**TASK ITEM**
In the print commentary below, copy the text from "Another impressive and" up to and including "earlier at Verona.", changing "verse" to "poem" everywhere it occurs.

**PAGE TEXT**

BEGIN

Another impressive and far more dramatic engraving represents Judith beheading Holofernes (c. 1616) by Cornelius Galle after Rubens. Here the inscriptions include “Cornelius Galle sculp. et excud.” (“excudit” means published), but there is also a verse commenting on the scene, and then a dedication, both in Latin. The verse praises Judith in fulsome terms, for she had long been an exemplum of female virtue; the dedication is by Rubens to his friend Woverius, who was the secretary of neo-Stoic philosopher Justus Lipsius, and one of the portrait subjects, with Lipsius, Rubens himself and his brother Philip, in his Four Philosophers (1611-12). The artist adds that he offers this print in fulfilment of a promise made some time earlier at Verona.

The modern prints corresponding to these include one by Rew Hanks, We don’t have to (2002), which actually refers to Duerer’s Adam and Eve; here the artist has redrawn the figures on a much larger scale and in the more dramatic but much less subtle medium of linocut. Just as in the Bloemaert/Saenredam version, new geographical references have been introduced, in this case to Australia. Australian fauna such as a Tasmanian devil, a numbat and a Tasmanian tiger have been added, and Adam and Eve have been given, respectively, the features of Mike Archer, former head of the Australian Museum, and Queen Victoria.

The point of all these changes is to make the work into a critique of Archer’s suggestion that the Tasmanian tiger or thylacine might be brought back to life by cloning surviving examples of its DNA. The same or similar suggestions have been made in recent years about the mammoth and other extinct creatures. But this work, for all its technically impressive aspects, reveals the fundamental weakness of political art: topical references, such as the allusion to Archer’s cloning suggestion, soon become obscure when we have forgotten both the proposal and almost the man; the choice of Queen Victoria to match Archer seems gratuitous; and finally, it is not clear at all how the proposal to clone an extinct animal can be compared to the Fall of Man.

END

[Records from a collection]
BEGIN

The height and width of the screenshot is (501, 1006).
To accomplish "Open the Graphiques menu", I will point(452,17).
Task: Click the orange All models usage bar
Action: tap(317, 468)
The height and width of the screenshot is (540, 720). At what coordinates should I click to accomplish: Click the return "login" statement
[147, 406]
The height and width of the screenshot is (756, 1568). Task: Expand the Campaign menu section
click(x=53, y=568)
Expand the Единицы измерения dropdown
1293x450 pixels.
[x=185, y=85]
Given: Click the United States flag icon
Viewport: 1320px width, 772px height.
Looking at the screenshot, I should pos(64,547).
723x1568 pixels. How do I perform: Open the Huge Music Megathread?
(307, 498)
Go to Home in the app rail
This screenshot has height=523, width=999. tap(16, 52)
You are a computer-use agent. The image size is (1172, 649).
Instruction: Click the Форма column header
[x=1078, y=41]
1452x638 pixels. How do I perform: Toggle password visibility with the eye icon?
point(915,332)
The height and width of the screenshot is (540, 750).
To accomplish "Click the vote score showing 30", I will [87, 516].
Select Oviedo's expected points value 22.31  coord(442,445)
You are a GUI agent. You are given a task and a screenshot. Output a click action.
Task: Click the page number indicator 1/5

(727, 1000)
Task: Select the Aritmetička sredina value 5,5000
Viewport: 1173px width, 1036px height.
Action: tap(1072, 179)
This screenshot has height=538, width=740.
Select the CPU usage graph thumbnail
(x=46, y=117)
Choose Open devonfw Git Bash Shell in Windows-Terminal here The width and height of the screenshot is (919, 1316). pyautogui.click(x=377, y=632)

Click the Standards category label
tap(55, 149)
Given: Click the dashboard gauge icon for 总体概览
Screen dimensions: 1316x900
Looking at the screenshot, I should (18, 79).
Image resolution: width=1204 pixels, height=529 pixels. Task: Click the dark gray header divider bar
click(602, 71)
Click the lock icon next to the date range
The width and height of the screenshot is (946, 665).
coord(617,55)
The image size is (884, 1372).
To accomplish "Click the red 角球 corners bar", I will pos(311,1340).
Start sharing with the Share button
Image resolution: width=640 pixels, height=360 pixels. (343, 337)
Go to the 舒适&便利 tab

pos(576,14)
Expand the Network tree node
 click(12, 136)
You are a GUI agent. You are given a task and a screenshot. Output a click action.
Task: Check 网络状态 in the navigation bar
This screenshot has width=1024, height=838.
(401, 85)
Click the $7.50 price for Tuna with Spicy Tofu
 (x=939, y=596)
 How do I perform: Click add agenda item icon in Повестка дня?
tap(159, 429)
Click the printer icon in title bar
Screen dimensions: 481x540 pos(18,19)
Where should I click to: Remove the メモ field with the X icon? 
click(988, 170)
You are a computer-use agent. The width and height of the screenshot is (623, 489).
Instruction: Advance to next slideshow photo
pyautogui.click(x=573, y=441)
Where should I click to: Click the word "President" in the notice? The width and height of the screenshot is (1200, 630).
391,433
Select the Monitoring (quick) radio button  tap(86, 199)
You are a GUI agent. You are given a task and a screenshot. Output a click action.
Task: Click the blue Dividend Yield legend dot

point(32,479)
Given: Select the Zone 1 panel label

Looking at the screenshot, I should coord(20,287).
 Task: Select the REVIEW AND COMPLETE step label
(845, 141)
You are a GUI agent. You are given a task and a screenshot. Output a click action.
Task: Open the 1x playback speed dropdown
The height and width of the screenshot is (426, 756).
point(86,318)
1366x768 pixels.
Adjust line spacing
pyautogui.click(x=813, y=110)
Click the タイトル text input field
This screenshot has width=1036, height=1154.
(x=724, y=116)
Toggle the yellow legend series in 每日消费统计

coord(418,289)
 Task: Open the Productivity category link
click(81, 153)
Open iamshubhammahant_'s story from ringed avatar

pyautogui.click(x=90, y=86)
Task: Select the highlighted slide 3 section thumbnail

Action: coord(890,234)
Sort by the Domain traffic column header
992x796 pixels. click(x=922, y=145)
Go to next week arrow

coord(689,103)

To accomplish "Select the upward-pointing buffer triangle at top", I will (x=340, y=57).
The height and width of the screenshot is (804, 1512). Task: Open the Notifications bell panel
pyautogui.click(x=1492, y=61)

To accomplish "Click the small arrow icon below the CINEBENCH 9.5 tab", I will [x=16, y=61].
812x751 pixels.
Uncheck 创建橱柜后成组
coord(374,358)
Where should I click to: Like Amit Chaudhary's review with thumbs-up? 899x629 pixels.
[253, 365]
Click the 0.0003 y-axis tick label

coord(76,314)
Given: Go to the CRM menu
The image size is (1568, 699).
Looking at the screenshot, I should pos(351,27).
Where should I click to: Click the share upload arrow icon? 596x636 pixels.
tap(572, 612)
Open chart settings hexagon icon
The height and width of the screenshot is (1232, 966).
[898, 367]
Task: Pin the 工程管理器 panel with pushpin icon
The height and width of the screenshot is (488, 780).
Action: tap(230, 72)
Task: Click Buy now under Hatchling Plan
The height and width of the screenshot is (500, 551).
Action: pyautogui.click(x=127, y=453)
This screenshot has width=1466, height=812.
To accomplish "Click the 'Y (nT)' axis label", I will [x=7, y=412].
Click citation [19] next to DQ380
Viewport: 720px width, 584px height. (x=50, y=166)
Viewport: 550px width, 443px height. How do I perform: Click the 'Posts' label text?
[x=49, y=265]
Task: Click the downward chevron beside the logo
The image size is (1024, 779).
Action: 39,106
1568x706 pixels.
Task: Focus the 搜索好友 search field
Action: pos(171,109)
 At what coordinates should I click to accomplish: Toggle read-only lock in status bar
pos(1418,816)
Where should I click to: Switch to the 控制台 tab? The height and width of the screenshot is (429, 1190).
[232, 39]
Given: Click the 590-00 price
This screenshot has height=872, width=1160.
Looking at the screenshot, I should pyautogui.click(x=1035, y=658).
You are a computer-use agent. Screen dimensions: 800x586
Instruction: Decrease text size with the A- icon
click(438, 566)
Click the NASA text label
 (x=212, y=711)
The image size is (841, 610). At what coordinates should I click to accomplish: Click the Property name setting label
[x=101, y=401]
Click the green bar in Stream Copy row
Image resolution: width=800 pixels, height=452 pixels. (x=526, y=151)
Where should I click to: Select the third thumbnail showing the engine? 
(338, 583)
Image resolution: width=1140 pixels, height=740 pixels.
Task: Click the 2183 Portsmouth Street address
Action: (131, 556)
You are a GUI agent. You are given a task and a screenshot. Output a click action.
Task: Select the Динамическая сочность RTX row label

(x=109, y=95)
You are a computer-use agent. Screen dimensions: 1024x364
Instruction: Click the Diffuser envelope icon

END

**RESPONSE BOX**
Another impressive and far more dramatic engraving represents Judith beheading Holofernes (c. 1616) by Cornelius Galle after Rubens. Here the inscriptions include “Cornelius Galle sculp. et excud.” (“excudit” means published), but there is also a poem commenting on the scene, and then a dedication, both in Latin. The poem praises Judith in fulsome terms, for she had long been an exemplum of female virtue; the dedication is by Rubens to his friend Woverius, who was the secretary of neo-Stoic philosopher Justus Lipsius, and one of the portrait subjects, with Lipsius, Rubens himself and his brother Philip, in his Four Philosophers (1611-12). The artist adds that he offers this print in fulfilment of a promise made some time earlier at Verona.